# Pulse Software Tutorial



## BlueBelle (Jul 21, 2014)

Looking for some help I'm new to embroidery, I have a Sublimation Business and decided to get into Embroidery,

I bought a second hand machine and got Pulse Signature 2000 with the Machine unfortunately the gentleman couldn't show me how to work the Software as he used Wilcom.

Iv tried and tried but can't seem to work it out any assistance pointers videos tutorials teachers anything to help would be much appreciated


----------



## AlisonB (Sep 26, 2010)

When you open your software there is usually a "Help" icon on the top bar. In my software (not Pulse) the user manual is found there. Have a look and see if you have one as well.

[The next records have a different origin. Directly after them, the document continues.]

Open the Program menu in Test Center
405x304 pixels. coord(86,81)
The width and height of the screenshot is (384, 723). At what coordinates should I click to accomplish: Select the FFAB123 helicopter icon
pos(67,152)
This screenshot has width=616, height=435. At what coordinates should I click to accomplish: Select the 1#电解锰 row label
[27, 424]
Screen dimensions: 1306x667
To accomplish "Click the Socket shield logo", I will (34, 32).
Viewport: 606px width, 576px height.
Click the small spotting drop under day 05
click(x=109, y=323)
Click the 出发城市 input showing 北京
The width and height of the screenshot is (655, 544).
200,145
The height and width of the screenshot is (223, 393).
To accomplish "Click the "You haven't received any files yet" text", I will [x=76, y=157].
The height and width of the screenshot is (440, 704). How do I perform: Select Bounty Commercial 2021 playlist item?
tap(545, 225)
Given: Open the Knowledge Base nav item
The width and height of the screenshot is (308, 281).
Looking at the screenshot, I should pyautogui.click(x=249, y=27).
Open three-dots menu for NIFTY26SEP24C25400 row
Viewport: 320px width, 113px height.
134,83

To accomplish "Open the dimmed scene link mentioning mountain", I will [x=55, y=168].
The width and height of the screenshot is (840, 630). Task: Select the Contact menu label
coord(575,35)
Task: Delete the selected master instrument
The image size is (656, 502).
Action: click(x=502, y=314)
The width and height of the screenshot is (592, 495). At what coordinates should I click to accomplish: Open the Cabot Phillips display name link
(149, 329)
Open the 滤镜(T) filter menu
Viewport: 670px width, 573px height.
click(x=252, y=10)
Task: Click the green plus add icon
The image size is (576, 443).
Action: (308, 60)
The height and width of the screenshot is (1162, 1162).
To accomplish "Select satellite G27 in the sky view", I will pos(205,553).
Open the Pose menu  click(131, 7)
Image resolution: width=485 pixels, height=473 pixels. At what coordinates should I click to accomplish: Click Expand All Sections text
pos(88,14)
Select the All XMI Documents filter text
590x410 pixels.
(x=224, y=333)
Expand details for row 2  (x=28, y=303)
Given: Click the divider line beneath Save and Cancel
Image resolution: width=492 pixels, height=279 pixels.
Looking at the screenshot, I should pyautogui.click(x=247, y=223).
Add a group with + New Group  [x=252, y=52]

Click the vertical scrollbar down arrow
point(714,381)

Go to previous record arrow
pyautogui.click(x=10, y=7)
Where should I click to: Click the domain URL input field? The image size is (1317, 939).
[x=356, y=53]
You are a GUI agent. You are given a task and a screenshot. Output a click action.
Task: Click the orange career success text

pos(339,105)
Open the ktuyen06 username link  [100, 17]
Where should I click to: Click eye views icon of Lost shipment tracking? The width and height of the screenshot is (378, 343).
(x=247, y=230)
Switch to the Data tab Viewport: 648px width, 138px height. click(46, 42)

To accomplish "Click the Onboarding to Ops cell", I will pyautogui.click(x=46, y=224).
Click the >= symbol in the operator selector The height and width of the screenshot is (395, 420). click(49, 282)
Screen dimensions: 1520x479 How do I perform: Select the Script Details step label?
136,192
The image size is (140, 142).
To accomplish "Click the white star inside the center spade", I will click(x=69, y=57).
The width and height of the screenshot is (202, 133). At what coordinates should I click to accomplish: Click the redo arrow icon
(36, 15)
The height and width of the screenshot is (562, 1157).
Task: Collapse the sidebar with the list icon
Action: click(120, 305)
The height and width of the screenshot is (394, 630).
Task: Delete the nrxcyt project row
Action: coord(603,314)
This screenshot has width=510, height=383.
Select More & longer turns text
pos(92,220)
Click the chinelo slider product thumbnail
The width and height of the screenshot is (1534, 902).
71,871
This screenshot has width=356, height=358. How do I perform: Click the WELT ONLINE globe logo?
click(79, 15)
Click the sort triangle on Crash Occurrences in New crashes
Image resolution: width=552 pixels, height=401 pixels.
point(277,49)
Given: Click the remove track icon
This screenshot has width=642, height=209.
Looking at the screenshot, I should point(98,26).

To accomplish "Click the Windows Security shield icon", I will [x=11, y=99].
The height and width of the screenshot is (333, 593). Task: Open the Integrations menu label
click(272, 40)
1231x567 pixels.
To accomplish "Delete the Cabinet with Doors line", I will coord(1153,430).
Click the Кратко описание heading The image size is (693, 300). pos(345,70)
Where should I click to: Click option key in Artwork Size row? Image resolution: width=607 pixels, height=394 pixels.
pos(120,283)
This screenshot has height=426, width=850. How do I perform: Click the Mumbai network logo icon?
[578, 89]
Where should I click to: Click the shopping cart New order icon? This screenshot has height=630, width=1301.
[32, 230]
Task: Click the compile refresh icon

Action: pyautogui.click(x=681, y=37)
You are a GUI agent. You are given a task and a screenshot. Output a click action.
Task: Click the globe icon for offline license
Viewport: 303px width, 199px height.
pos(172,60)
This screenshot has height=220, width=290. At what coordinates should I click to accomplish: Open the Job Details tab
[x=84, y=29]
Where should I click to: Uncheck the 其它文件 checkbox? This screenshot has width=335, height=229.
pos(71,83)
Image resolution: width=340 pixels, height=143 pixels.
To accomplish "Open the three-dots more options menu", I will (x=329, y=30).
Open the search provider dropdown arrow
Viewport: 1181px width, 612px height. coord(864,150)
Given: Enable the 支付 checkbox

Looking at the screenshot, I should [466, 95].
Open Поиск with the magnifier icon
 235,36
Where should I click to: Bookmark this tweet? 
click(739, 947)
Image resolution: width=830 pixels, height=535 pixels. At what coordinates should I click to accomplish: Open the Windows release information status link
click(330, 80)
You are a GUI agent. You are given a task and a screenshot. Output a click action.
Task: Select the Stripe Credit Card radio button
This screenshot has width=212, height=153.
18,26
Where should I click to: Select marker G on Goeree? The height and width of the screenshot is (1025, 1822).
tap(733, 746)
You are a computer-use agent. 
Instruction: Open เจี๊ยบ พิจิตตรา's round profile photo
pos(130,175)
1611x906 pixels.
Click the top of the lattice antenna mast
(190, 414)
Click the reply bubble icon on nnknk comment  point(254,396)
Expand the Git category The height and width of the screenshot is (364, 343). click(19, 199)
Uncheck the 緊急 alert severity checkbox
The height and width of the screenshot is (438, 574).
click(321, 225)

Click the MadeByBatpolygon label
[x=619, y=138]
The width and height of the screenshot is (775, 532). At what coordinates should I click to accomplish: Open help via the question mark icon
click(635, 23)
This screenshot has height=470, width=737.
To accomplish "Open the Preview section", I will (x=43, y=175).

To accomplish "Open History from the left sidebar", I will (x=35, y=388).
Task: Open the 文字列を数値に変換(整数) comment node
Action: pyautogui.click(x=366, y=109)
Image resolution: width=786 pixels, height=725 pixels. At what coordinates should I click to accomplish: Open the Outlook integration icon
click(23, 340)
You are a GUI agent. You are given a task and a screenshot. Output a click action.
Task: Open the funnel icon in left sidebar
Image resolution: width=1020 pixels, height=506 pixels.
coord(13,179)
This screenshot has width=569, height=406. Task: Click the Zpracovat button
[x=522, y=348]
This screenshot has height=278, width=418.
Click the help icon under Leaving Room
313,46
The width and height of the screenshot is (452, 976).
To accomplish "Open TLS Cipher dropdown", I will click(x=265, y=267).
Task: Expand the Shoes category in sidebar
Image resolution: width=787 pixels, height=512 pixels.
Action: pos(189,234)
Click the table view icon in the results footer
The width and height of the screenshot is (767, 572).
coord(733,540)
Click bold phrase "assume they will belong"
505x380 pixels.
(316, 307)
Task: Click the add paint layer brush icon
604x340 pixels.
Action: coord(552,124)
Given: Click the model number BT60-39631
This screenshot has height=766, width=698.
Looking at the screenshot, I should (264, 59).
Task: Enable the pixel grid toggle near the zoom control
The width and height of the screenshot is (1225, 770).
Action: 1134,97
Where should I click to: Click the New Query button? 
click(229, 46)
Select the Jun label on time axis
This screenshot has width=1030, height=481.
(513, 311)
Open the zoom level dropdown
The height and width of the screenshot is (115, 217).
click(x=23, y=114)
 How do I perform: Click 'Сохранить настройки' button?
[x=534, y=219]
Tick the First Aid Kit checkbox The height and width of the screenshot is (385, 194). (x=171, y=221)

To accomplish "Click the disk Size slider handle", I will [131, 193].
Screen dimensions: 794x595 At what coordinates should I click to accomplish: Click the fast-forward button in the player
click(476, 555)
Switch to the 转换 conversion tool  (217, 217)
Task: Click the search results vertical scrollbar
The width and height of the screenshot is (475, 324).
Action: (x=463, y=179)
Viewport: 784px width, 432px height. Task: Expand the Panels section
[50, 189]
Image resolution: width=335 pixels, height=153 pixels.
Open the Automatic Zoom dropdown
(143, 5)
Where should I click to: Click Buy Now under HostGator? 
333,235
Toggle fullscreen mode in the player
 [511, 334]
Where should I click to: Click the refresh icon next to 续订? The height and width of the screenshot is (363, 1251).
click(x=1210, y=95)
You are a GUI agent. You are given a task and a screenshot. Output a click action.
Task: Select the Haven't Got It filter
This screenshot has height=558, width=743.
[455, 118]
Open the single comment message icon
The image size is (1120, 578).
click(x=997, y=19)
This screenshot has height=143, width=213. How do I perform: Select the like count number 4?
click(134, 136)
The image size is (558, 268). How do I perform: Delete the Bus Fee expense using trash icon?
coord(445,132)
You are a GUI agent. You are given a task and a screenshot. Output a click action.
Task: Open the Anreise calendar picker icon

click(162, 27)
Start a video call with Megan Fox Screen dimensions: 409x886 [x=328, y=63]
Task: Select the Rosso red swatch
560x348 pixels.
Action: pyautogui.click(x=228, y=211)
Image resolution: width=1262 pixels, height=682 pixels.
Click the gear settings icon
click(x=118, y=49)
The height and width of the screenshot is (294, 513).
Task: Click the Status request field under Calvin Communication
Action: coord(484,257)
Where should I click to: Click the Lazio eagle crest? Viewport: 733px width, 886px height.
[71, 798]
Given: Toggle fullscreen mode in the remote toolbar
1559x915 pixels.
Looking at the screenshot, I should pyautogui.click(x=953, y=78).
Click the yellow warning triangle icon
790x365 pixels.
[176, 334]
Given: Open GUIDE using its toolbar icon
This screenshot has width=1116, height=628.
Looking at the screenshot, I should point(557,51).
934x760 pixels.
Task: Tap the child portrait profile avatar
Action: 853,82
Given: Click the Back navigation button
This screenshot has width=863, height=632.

Otherwise go to You-Tube and search for 'Pulse embroidery software'. There seem to be quite a few tutorials available.


----------



## BlueBelle (Jul 21, 2014)

Much appreciated thank you a combination of words I didn't use :-( thanks once again


----------



## SunEmbroidery (Oct 18, 2007)

I would checkout pulselist:

Pulselist - Pulse Microsystems Community


Pulselist is the primary online help group for Pulse. I haven't been a member for about ten years but it was very helpful when I first started. There are also Tajima machine groups. While those groups aren't dedicated to software issues many of the members use Pulse and probably wouldn't mind answering an occasional question. You could also try asking here although its hard with different software versions and levels.


----------



## cynthia24 (Sep 27, 2014)

Hi, 
I also bought a used Toyota AD 820a with Pulse Signature Software. When the seller showed me, it was working well and I was able to draw and design my own designs. After I fixed the machine at my place (the machine came with the laptop with the software), I cant see any drawing modes other than Fonts and top tools. I couldnt figure out what I did. I have the software CD but I couldnt do anything with that... am so hopelessly wondering how I can reterive them. I thought of becoming a member in the Pulse micro community... but in the registration I got stuck with the "Add your Device number" which is supposed to be 7 characters... I dont know what is that... Can anyone help me so that I can fix the software and start my small business.
Thank you
Cynthia


----------



## SunEmbroidery (Oct 18, 2007)

The device number is referring to the number on the Pulse dongle device. The Pulse Community wants to make sure you are using registered software. I've forgotton what the registration rules are but I would guess that ownership should be officially transferred to you.


----------



## cynthia24 (Sep 27, 2014)

Thank you so much for your timely help, Jennifer. I was able to get to register in Pulse Micro.


----------